'Gün O Gündür' Banu Avar Bir Kitap
Bin İnsan
Mezbaha da ayakları bağlanmış ve
kesilmeyi bekleyen kuzular gibiyiz. Ülkemiz üstünde oynanan yüz
yıllık oyunları hala göremiyor ve bizlere hazırlanıp tepsi
içinde sunulan siyasi partiler arasında ben sen kavgası yaparak
zaman kaybediyoruz. Oysa ki ne bizim onlardan, neden onların bizden
farkı yok.

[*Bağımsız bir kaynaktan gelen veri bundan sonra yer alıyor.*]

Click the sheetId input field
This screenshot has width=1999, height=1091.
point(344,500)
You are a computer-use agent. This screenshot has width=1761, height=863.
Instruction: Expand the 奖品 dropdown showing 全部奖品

Hepimiz bu ülkeyi oluşturan halkız. Ve halk olarak
gerçek düşmanı görmeye ve vatan için artık mücadele etmeye
mecburuz. Bu nedenle Banu Avar'ın 'Gün O Gündür' kıtabı
okunmalıdır. Çünkü söz edilen 'O Gün' aslında 'Bugün'dür.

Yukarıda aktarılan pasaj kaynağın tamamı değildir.